____ Data in this exercise

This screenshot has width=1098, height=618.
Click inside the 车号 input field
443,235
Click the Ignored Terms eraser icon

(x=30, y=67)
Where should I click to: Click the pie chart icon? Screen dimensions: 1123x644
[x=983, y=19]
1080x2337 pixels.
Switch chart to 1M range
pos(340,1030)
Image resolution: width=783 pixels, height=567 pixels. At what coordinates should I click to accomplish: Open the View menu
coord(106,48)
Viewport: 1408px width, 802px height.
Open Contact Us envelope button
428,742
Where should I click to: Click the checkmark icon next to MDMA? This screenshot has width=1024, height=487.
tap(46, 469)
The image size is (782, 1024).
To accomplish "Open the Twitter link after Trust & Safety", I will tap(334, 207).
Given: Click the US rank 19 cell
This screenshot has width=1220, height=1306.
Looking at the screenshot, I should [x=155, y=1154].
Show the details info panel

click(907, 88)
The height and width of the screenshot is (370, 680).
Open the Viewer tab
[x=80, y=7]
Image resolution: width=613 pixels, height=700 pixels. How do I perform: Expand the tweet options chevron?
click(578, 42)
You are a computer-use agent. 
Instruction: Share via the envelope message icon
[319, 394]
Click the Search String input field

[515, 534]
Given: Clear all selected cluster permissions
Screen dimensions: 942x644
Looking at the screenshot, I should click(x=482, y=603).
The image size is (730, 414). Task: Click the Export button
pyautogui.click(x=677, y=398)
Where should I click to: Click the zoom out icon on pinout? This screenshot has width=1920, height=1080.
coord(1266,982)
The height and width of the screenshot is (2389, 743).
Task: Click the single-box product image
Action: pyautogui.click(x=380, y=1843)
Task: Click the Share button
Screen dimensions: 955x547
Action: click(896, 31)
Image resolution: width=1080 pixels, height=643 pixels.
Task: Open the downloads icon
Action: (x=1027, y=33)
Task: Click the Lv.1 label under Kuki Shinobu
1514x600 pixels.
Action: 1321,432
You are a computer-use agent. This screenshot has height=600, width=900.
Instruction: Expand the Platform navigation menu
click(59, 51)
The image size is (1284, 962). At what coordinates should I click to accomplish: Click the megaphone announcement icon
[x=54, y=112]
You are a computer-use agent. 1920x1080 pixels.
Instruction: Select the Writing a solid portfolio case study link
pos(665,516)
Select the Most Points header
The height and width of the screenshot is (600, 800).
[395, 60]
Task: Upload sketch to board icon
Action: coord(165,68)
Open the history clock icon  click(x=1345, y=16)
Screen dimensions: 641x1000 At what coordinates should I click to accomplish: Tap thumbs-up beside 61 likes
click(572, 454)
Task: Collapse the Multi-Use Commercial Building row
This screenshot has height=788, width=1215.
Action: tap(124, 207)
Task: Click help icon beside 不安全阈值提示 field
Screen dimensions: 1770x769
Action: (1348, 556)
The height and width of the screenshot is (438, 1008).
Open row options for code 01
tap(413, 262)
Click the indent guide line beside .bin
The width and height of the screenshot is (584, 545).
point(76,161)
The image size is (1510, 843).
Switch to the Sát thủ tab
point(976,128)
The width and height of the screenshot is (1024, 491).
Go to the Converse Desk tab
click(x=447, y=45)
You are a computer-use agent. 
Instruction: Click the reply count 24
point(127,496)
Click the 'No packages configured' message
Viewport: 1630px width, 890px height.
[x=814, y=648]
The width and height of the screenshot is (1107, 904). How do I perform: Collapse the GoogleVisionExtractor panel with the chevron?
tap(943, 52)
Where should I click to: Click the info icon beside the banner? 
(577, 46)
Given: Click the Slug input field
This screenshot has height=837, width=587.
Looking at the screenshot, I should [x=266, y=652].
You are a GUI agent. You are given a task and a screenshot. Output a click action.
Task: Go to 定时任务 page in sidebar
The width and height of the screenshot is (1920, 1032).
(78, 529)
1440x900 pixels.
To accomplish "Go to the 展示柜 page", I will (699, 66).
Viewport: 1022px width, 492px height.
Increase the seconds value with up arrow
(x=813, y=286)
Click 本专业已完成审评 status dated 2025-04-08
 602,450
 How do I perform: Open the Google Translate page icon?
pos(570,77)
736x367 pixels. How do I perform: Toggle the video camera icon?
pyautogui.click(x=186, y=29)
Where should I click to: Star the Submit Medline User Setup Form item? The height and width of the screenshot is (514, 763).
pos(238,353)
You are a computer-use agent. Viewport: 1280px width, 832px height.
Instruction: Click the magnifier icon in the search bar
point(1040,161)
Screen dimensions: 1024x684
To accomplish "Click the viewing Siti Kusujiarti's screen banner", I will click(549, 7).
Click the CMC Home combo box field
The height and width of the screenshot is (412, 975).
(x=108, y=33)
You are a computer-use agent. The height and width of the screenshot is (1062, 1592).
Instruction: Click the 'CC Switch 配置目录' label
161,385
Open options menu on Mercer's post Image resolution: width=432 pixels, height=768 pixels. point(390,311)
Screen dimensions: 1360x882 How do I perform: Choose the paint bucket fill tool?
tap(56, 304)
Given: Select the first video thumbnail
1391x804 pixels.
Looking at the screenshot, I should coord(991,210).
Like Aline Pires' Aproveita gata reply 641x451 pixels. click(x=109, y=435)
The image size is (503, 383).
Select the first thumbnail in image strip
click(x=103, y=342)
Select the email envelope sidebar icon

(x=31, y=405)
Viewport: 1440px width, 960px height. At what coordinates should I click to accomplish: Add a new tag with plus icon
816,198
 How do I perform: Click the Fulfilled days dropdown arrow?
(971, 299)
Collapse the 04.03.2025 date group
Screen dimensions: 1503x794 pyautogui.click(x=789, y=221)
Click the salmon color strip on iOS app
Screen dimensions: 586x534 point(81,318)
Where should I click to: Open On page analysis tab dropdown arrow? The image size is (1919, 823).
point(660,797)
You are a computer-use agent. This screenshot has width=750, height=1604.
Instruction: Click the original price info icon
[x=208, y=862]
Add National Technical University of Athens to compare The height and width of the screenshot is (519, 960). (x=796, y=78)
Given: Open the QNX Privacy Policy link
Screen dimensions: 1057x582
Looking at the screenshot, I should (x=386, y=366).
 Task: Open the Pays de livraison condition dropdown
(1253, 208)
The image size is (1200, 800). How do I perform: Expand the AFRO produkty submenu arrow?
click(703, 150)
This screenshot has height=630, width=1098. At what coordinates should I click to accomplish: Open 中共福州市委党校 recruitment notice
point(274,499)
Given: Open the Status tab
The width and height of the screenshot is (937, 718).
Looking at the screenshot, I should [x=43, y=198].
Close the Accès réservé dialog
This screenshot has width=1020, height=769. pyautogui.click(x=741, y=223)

________

Aim of the task — Count the lines above that contain the word "agent", and give only that number.

Task output — 8